Und doch kann niemand die Chemie aus seinem täglichen Leben heraushalten, nicht nur, weil unser Organismus über zahllose biochemische Reaktionen am Laufen gehalten wird. John Emsley, ein Meister im Verfassen populärwissenschaftlicher Bücher über chemische Verbindungen und ihre Bedeutung für den Menschen, stellt in diesem Buch eine Reihe von Elementen und Verbindungen vor, ohne die unser Leben unmöglich, wesentlich weniger luxuriös oder aber weniger gefährlich wäre.
Im ersten Abschnitt geht es um Moleküle, die man in der Nahrung antrifft, und die im Körper Interessantes bewirken, wie etwa Phenylethylamin in Schokolade, Oxalsäure in Rhabarber und anderen Lebensmitteln, Koffein sowie Methylmercaptan in Knoblauch.
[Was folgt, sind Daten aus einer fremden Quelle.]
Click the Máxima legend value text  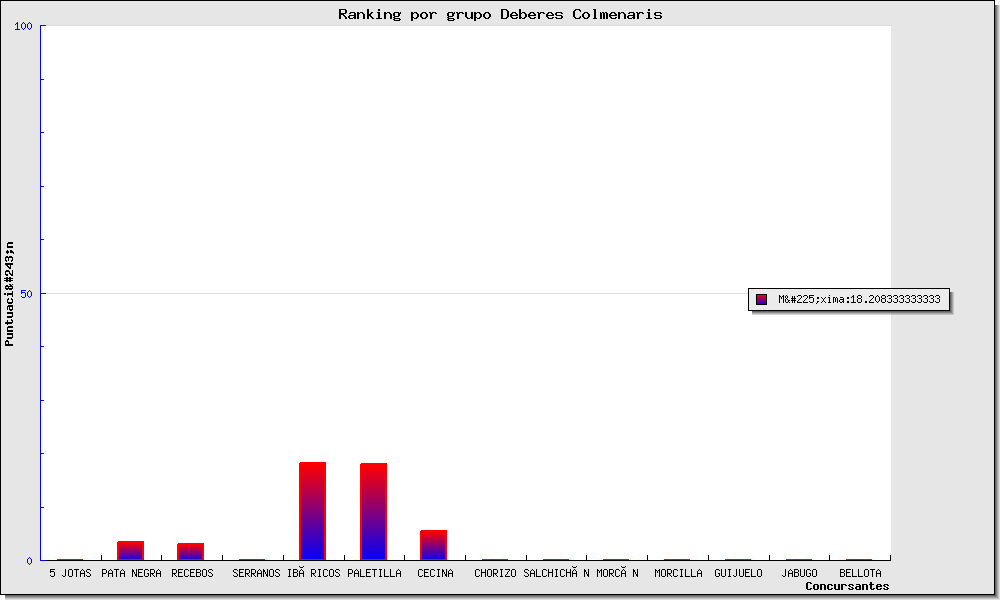(859, 299)
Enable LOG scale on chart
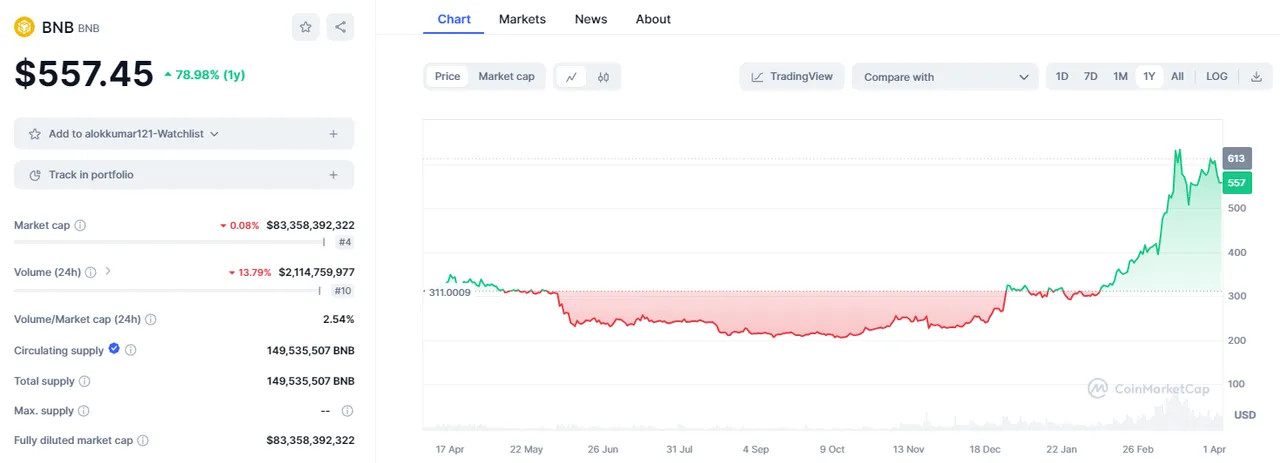 click(1217, 77)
Das zweite Kapitel befasst sich mit zahlreichen vom Körper benötigten Metallen, darunter so bekannte wie Calcium, Eisen und Magnesium, doch auch das etwas zweischneidige Natrium und eine Reihe von Spurenelementen wie Zinn, Mangan und Kobalt.
Kapitel Drei präsentiert zunächst für die Gesundheit wichtige und nützliche Substanzen wie Folsäure, Stickstoffmonoxid (bedeutsam unter anderem für die männliche Sexualität) und Penicillin; anschließend betrachtet der Autor einige Drogen.
"Trautes Heim" lautet der Titel eines weiteren Abschnitts: Gebrauchschemikalien aus Wasch- und Reinigungsmitteln, diverse Ausgangsstoffe für Kunststoffe, Glas und weitere in ihren Verbindungen allgemein verwendete Chemikalien werden hier vorgestellt. Der nächste Abschnitt erläutert, wie die Produktion diverser Polymere abläuft, und wie diese unseren Alltag auf vielfältige Weise erleichtern.
Um eine Abwägung des Nutzens und Schadens von mehr oder weniger umweltschädlichen oder -aktiven Substanzen geht es in zwei Kapiteln, darunter auch um Treibstoffe. Der letzte Abschnitt wird Krimifreunde vielleicht am meisten faszinieren, denn hier werden Hintergründe zur Wirkung einiger Gifte erläutert.
Chemie ist durchaus kurzweilig und verblüffend, wie John Emsley überzeugend darzulegen vermag, und vor allem lohnt es sich durchaus, ein wenig darüber zu wissen, denn nicht immer ist ein Molekül so schlecht, wie eine einzelne, von den Medien hochstilisierte Studie zunächst glauben macht, die dann oft von seriösen, aber weniger medienwirksamen Studien widerlegt wird. Beispiele hierfür findet man mehrfach in Emsleys Buch, doch auch Gegenbeispiele, denn vermeintlich "gute" Substanzen können durchaus schädliche Wirkung zeigen. Dies gilt etwa für manche Nahrungsergänzungsmittel, die wir mit unserer Nahrung ohnehin in ausreichender Menge zu uns nehmen, und die bei Überdosierung durch Menschen, die es mit ihrer Gesundheit besonders "gut" meinen, krank machen.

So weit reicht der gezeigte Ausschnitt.